Fifa wehrt sich gegen unerlaubtes „Ambush Marketing“
Vehementer Kampf gegen Trittbrettfahrer

WM-Sponsor zu werden ist kein Schnäppchen: Insgesamt 643 Millionen blättern die sechs nationalen WM-Förderer und die 15 Fifa-Sponsoren auf den Tisch, um exklusiv mit dem größten Sportereignis der Welt werben zu dürfen. Alle anderen Firmen, die sich ohne offizielle Erlaubnis der Fifa an der WM bereichern wollen, müssen sich vor dem Fußball-Weltverband in Acht nehmen. Denn beim Thema Werbung rund um die Fußball-WM 2006 hört für die Fifa der Spaß auf-sie setzt sich mit Klagen und Abmahnungen gegen „Ambush Marketing“ zur Wehr.

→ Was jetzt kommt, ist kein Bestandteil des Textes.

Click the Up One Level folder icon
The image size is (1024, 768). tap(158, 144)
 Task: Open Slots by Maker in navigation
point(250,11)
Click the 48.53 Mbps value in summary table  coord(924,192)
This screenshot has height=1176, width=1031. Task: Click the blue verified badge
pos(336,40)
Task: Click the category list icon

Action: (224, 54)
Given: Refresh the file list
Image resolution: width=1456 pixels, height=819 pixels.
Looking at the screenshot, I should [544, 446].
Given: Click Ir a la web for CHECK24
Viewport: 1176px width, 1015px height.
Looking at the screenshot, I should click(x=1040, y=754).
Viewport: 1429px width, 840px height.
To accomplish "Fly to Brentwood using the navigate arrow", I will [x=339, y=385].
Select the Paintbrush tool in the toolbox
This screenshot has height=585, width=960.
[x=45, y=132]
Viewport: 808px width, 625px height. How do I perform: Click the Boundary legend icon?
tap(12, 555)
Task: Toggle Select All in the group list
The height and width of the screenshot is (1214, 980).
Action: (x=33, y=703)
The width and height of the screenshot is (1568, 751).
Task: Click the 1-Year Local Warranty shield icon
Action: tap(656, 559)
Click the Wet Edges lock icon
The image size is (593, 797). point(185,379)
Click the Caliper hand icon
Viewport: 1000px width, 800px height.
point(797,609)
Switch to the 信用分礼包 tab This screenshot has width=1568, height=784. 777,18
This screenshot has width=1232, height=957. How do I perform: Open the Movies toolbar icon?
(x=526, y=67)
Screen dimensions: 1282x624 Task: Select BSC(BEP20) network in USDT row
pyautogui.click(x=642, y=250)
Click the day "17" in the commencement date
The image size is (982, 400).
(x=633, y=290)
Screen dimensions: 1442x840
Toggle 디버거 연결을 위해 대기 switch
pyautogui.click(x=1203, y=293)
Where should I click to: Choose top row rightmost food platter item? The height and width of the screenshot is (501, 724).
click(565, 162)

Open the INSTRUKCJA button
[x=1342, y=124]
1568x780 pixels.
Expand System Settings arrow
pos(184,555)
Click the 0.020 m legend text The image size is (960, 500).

HB MÜNCHEN. "Die Fußball-Weltmeisterschaft ist kein Allgemeingut, sondern eine Privatveranstaltung der 207 Fußballverbände", sagt Gregor Lentze, Geschäftsführer der Fifa Marketing & TV Deutschland GmbH. Die reine Organisation einer WM koste die Fifa und das Organisationskomitee insgesamt fast eine Milliarde Euro und man komme dabei ohne öffentliche Unterstützung aus. Daher sei der Verband auf Sponsoren angewiesen. Um diese zu schützen, geht der Weltverband mit Abmahnungen und Klagen gegen so genanntes Ambush Marketing vor, um unrechtmäßige Werbung mit der WM 2006 in Deutschland zu verhindern.

Kritiker werfen dem Verband vor, mit einer Armee von Rechtsanwälten auch zulässige Marketing-Aktionen unterbinden zu wollen. "Die Fifa geht sehr vehement gegen alles vor, wo sie glaubt, dass gegen die Regeln verstoßen wird", sagt Alexander Liegl von der Rechtsanwaltskanzlei Noerr Stiefenhofer Lutz. Jede unautorisierte Marketing-Aktivität, die in irgendeinen Zusammenhang mit der Fußball-WM steht, werde erst einmal kriminalisiert. "Dabei steckt nach unseren Erfahrungen in der Regel kein böser Wille dahinter, falls Rechte einmal wirklich verletzt werden." Als Ambush (engl. Hinterhalt) Marketing bezeichnet man Unternehmen, die sich ohne offizielle Erlaubnis an Sportereignisse hängen, ohne diese zu unterstützen, um durch dieses unerlaubte Trittbrettfahren davon zu profitieren.

Eine Fußball-WM findet nur alle vier Jahre statt, Milliarden von Zuschauern werden via Fernsehen nach Deutschland schauen. Daher ist das Ereignis wirtschaftlich hoch interessant. "Etwa 350 deutsche Unternehmen werden im Zusammenhang mit der Fußball-WM werben. Über fünf Mrd. ? Werbegelder werden investiert", sagt Hartmut Zastrow von der Beratungsfirma Sport+Markt AG.

Der Kreis der offiziellen Sponsoren und Förderer bei einer Fußball-WM ist aber klein. In Deutschland gibt es sechs nationale Förderer (Deutsche Bahn, EnBW, Hamburg-Mannheimer, OBI, Postbank und Oddset), weltweit hat die Fifa zudem 15 Sponsoren. Insgesamt legen die Firmen 643 Mill. ? für das Sponsoring rund um die WM 2006 auf den Tisch. Einer der weltweiten Unterstützer ist adidas. Konzern- Chef Herbert Hainer betont, dass die Sponsoren an Exklusivität interessiert seien. "Wir zahlen viel Geld und wollen dafür auch geschützt werden." Schließlich wolle der Sportartikel-Konzern zwei Ziele erreichen: "Wir wollen die Marke noch bekannter machen in der ganzen Welt. Und wir wollen auch ein gutes Geschäft machen. 2006 wollen wir mit dem Fußball mehr als eine Milliarde Umsatz machen."